Gli studi hanno dimostrato che un modo per promuovere la crescita di tali microrganismi benefici e modulare la loro composizione per un equilibrio sano è quello di aggiungere alcune forme di fibre, come l’inulina, alla nostra dieta. Tuttavia, tra tutte le decine di trilioni di microrganismi presenti nel microbiota intestinale, è stato difficile determinare quali e in che modo i microrganismi rispondono alle fibre alimentari. Questo perché le attuali tecniche si basano sulla disponibilità di genomi di riferimento nei database delle sequenze di DNA per una classificazione tassonomica precisa e assegnazioni funzionali accurate di organismi specifici, ma in realtà, una metà stimata delle specie di intestino umano manca di un genoma di riferimento. Inoltre, le tecniche esistenti richiedono ore o addirittura giorni per completare l’attività.
Per affrontare questo problema, gli scienziati della Waseda University hanno ideato una nuova tecnica chiamata genoma amplificato a singola cellula nella piattaforma di sequenziamento di perle di gel (SAG-gel), che può fornire contemporaneamente più genomi di tiraggio del microbiota intestinale e identificare i batteri che rispondono alla fibra alimentare a livello di specie senza la necessità di genomi di riferimento esistenti. Inoltre, il vantaggio di questa tecnica è che bastano 10 minuti per ottenere i genomi di sformo dai dati grezzi del sequenziamento del genoma intero poiché ogni dato è puramente derivato da singoli microbi. Ciò accelera notevolmente il tempo necessario per il processo.
“La nostra nuova tecnica di sequenziamento del genoma a singola cellula può ottenere ciascun genoma batterico separatamente e caratterizzare i batteri non coltivati ??con funzioni specifiche nel microbiota, e questo può aiutarci a stimare i lignaggi metabolici coinvolti nella fermentazione batterica delle fibre e gli esiti metabolici nell’intestino in base a le fibre ingerite “, afferma Masahito Hosokawa, assistente professore alla Facoltà di Scienze e Ingegneria dell’Università Waseda e corrispondente autore di questo studio. “Introduce un’analisi funzionale migliorata ed efficiente dei batteri non coltivati ??nell’intestino.”

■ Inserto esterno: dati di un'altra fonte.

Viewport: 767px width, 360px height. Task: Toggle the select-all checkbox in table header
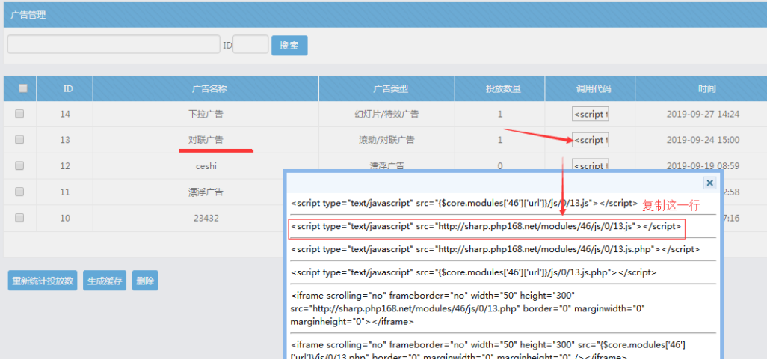22,88
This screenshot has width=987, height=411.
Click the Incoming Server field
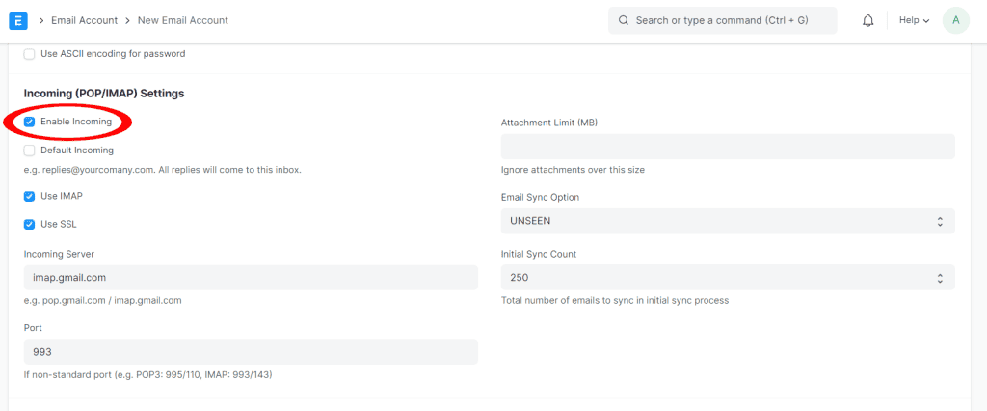pos(251,278)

Ciò che gli scienziati hanno fatto è stato quello di alimentare i topi con una dieta a base di inulina per due settimane e ha utilizzato la tecnica per catturare in modo casuale singole cellule batteriche presenti nei campioni fecali dei topi in minuscole perle di gel. Le cellule batteriche sono state quindi processate individualmente nelle perle di gel fluttuanti in una provetta e più di 300 genomi amplificati a singola cellula (SAG), o genomi di un organismo a singola cellula come i batteri, sono stati ottenuti mediante sequenziamento massiccio parallelo. Poiché ogni SAG è composto in media da decine di migliaia di letture, consente il sequenziamento del genoma intero estremamente efficiente in termini di costi delle cellule bersaglio. Dopo il controllo di qualità e la classificazione dei SAG, gli scienziati hanno determinato quali batteri erano responsabili della scomposizione dell’inulina e dell’estrazione di energia da essa.

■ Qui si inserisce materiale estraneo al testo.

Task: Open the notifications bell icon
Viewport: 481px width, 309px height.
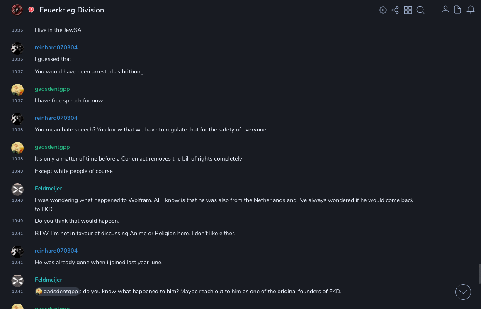Action: 471,10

“Secondo i nostri risultati, la dieta ricca di inulina ha aumentato le attività delle specie Bacteroides all’interno dell’intestino del topo”, spiega Hosokawa. “Inoltre, dal progetto di genoma di specie Bacteroides recentemente scoperte, abbiamo scoperto il cluster genetico specifico per la scomposizione dell’inulina e la specifica via metabolica per la produzione di acidi grassi a catena corta specifici, un metabolita prodotto dal microbiota intestinale. Risultati come questi aiuterà gli scienziati in futuro a prevedere la fermentazione metabolica delle fibre alimentari in base alla presenza e alla capacità dei rispondenti specifici “.

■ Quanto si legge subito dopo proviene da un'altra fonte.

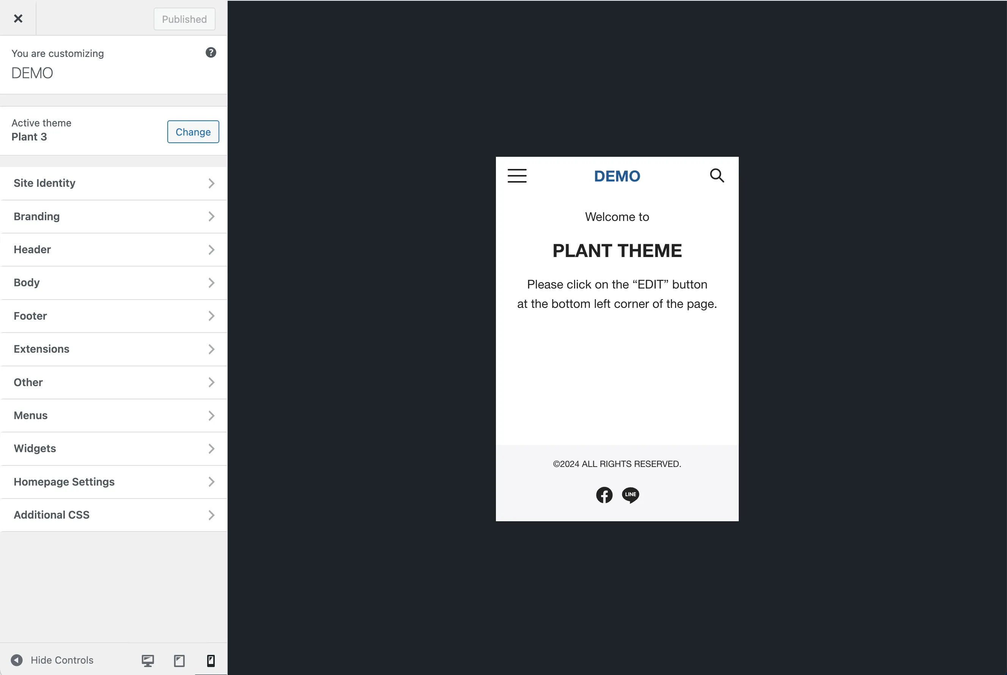Expand the Homepage Settings section
Image resolution: width=1007 pixels, height=675 pixels.
click(x=114, y=481)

Questa tecnica potrebbe essere applicata ai batteri che vivono ovunque, sia all’interno dell’intestino umano, nell’oceano o persino nel suolo. Sebbene sia necessario migliorare la sua accuratezza poiché la lettura della sequenza del DNA per alcune regioni genetiche è considerata difficile, Hosokawa spera che questa tecnica venga applicata in medicina e nell’industria e sfruttata per migliorare la salute umana e animale.